Text =>
++++
Meet ResFields: A Novel AI Approach to Overcome the Limitations of Spatiotemporal Neural Fields in Effectively Modeling Long and Complex Temporal Signals

The most popular neural network architecture for representing neural continuous spatiotemporal fields, also known as neural fields, is the multi-layer perceptron. This is because it can encode continuous signals over arbitrary dimensions, has built-in implicit regularisation, and has a spectral bias that facilitates effective interpolation. Thanks to these exceptional features, MLPs have achieved great success in various applications, including image synthesis, animation, texture creation, and innovative view synthesis. However, collecting fine-grained features and effectively replicating complicated real-world signals are both difficult because of the spectral bias of MLPs, which is the tendency of neural networks to learn functions with low frequencies.
++++
Given information =>
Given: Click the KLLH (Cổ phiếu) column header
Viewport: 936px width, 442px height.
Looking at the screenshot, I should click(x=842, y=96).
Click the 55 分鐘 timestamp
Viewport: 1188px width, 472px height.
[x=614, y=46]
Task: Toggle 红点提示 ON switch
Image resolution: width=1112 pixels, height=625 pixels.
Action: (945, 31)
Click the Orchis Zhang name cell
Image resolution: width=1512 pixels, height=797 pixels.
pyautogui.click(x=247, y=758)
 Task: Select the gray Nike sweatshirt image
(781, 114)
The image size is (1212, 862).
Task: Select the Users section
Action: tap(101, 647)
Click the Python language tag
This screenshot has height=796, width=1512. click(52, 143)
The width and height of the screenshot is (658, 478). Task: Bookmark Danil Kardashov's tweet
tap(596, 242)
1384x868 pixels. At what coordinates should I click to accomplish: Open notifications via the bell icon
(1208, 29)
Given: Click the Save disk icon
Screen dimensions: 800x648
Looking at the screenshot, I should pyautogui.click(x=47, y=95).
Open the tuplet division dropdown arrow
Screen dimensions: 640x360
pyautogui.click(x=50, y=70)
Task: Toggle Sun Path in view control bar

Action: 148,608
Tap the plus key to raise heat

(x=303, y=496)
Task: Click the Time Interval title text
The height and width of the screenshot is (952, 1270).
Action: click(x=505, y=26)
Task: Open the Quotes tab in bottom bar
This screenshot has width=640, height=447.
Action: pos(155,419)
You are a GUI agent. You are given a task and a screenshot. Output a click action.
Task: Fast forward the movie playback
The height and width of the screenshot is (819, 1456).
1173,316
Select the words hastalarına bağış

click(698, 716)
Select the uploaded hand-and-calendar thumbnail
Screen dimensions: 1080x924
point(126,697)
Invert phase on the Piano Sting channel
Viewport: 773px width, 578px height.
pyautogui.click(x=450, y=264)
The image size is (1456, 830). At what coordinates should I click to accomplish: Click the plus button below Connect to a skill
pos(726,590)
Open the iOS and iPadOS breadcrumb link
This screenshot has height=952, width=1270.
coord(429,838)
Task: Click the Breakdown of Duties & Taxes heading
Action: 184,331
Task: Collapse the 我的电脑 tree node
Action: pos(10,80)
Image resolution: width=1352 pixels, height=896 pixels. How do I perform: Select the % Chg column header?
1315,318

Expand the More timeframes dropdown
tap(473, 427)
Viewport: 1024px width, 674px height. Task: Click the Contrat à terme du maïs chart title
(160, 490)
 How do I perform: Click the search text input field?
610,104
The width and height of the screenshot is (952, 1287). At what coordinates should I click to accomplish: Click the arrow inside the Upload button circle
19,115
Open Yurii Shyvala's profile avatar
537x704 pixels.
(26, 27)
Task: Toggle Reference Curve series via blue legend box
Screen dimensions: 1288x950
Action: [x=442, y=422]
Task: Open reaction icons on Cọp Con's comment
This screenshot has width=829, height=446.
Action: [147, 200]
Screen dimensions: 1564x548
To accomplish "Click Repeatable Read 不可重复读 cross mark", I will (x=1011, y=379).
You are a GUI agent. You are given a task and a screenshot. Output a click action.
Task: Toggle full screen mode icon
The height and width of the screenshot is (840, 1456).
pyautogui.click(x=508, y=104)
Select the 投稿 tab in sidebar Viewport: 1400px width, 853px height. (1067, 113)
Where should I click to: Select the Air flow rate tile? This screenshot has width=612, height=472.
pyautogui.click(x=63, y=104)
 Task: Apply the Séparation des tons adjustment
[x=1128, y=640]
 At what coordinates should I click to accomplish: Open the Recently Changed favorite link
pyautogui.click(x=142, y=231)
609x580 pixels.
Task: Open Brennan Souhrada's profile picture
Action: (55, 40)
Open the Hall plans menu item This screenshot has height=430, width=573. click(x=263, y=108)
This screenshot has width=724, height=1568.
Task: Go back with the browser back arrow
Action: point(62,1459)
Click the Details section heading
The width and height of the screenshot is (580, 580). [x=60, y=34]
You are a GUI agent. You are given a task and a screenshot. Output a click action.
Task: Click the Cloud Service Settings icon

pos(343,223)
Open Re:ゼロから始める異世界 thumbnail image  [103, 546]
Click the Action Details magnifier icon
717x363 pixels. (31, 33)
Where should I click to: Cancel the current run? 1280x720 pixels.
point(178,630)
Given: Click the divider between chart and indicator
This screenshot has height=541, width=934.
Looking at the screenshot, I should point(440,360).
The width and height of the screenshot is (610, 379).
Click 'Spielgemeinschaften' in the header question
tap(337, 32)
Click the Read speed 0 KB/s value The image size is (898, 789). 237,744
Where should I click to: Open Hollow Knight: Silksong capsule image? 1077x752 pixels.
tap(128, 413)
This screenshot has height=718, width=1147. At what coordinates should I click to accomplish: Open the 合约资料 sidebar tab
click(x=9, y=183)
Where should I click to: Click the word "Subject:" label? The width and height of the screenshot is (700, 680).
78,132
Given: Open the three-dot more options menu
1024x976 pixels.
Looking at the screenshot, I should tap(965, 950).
++++
Given task A =>
List every application in which the ResFields article says MLPs have achieved great success.
Given task B =>
Answer these questions from the ResFields article, one answer per line, using the same marks:
(i) Which neural network architecture does it call the most popular for representing neural fields?
(ii) How does it define the spectral bias of MLPs?
(iii) According to its title, what kind of signals do spatiotemporal neural fields struggle to model effectively?

Result A =>
image synthesis
animation
texture creation
innovative view synthesis

Result B =>
(i) The multi-layer perceptron.
(ii) The tendency of neural networks to learn functions with low frequencies.
(iii) Long and complex temporal signals.